= Retorica =

Violin duo

Retorica, Harriet Mackenzie and Philippa Mo, violins, perform JS Bach 2-part Invention No.2 in C minor

Retorica is a violin duo formed in 2007 by Philippa Mo and Harriet MacKenzie. A violin duo is considered to be a rare ensemble but Retorica are becoming known for their commitment to establishing the genre In 2011, Retorica toured China including concerts at the Beijing National Center of the Arts (NCPA) and Shanghai Oriental Art Center. In 2012 Retorica broadcast live on BBC Radio 3 In Tune and were artists in residence for the 2012 Presteigne festival city tour

Notable composers who have written music for Retorica include John McCabe (composer), Paul Pellay, Jim Aitchison, Robert Fokkens, Ben Ellin, Owen Bourne, David Matthews (composer), Sadie Harrison and Dmitri Smirnov (composer). As well as this new repertoire, Retorica perform duos by Mozart, Haydn, Jean-Marie Leclair, Henryk Wieniawski, Alan Rawsthorne, Eugène Ysaÿe, Prokofiev, Ligeti, Telemann, George Frideric Handel, Gorecki, Honegger, and also their arrangements of Bach Inventions and the famous folk-derived duos by Bartók.
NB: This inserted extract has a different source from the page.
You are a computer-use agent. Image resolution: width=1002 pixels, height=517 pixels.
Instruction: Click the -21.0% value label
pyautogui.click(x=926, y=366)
One of the most notable additions to Retorica's repertoire is a new sonata written exclusively for them by DJ and composer Gabriel Prokofiev, premiered in March 2014 at Live at LICA.

The Retorica debut CD English Violin Duos, released by NMC in August 2012, has been chosen by Gramophone magazine as a 'must hear' recording in the April 2013 issue.